== Activity ==
The expected output is every entry below, exact in every character.

== Source data ==

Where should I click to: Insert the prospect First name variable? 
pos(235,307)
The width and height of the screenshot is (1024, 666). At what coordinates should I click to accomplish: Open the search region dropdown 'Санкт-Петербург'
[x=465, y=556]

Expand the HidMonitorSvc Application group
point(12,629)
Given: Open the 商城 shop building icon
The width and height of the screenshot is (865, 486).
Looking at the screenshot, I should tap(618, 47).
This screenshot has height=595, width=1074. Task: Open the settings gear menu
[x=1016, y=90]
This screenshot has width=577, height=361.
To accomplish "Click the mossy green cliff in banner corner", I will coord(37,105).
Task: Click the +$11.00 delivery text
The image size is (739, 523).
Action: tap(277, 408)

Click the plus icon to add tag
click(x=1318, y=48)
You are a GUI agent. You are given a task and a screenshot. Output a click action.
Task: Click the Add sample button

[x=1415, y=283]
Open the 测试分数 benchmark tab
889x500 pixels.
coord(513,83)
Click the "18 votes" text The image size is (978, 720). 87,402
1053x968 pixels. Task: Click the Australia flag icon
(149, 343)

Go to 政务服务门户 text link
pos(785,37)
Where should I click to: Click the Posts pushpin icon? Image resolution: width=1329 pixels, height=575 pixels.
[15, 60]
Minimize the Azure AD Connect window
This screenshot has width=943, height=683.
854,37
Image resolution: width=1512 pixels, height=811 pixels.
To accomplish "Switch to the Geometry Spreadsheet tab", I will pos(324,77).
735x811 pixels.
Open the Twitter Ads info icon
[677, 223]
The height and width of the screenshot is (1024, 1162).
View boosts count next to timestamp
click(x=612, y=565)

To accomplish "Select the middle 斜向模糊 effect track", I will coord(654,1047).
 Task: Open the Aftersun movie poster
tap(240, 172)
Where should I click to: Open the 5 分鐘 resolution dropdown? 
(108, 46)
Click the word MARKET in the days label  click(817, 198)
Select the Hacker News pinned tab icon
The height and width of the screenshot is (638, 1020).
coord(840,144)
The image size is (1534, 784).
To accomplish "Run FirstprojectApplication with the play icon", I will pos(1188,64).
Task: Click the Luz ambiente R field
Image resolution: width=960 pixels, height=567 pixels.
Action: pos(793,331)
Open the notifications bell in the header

== Exercise output ==
Where should I click to: Insert the prospect First name variable? 
pos(235,307)
The width and height of the screenshot is (1024, 666). At what coordinates should I click to accomplish: Open the search region dropdown 'Санкт-Петербург'
[x=465, y=556]

Expand the HidMonitorSvc Application group
point(12,629)
Given: Open the 商城 shop building icon
The width and height of the screenshot is (865, 486).
Looking at the screenshot, I should tap(618, 47).
This screenshot has height=595, width=1074. Task: Open the settings gear menu
[x=1016, y=90]
This screenshot has width=577, height=361.
To accomplish "Click the mossy green cliff in banner corner", I will coord(37,105).
Task: Click the +$11.00 delivery text
The image size is (739, 523).
Action: tap(277, 408)

Click the plus icon to add tag
click(x=1318, y=48)
You are a GUI agent. You are given a task and a screenshot. Output a click action.
Task: Click the Add sample button

[x=1415, y=283]
Open the 测试分数 benchmark tab
889x500 pixels.
coord(513,83)
Click the "18 votes" text The image size is (978, 720). 87,402
1053x968 pixels. Task: Click the Australia flag icon
(149, 343)

Go to 政务服务门户 text link
pos(785,37)
Where should I click to: Click the Posts pushpin icon? Image resolution: width=1329 pixels, height=575 pixels.
[15, 60]
Minimize the Azure AD Connect window
This screenshot has width=943, height=683.
854,37
Image resolution: width=1512 pixels, height=811 pixels.
To accomplish "Switch to the Geometry Spreadsheet tab", I will pos(324,77).
735x811 pixels.
Open the Twitter Ads info icon
[677, 223]
The height and width of the screenshot is (1024, 1162).
View boosts count next to timestamp
click(x=612, y=565)

To accomplish "Select the middle 斜向模糊 effect track", I will coord(654,1047).
 Task: Open the Aftersun movie poster
tap(240, 172)
Where should I click to: Open the 5 分鐘 resolution dropdown? 
(108, 46)
Click the word MARKET in the days label  click(817, 198)
Select the Hacker News pinned tab icon
The height and width of the screenshot is (638, 1020).
coord(840,144)
The image size is (1534, 784).
To accomplish "Run FirstprojectApplication with the play icon", I will pos(1188,64).
Task: Click the Luz ambiente R field
Image resolution: width=960 pixels, height=567 pixels.
Action: pos(793,331)
Open the notifications bell in the header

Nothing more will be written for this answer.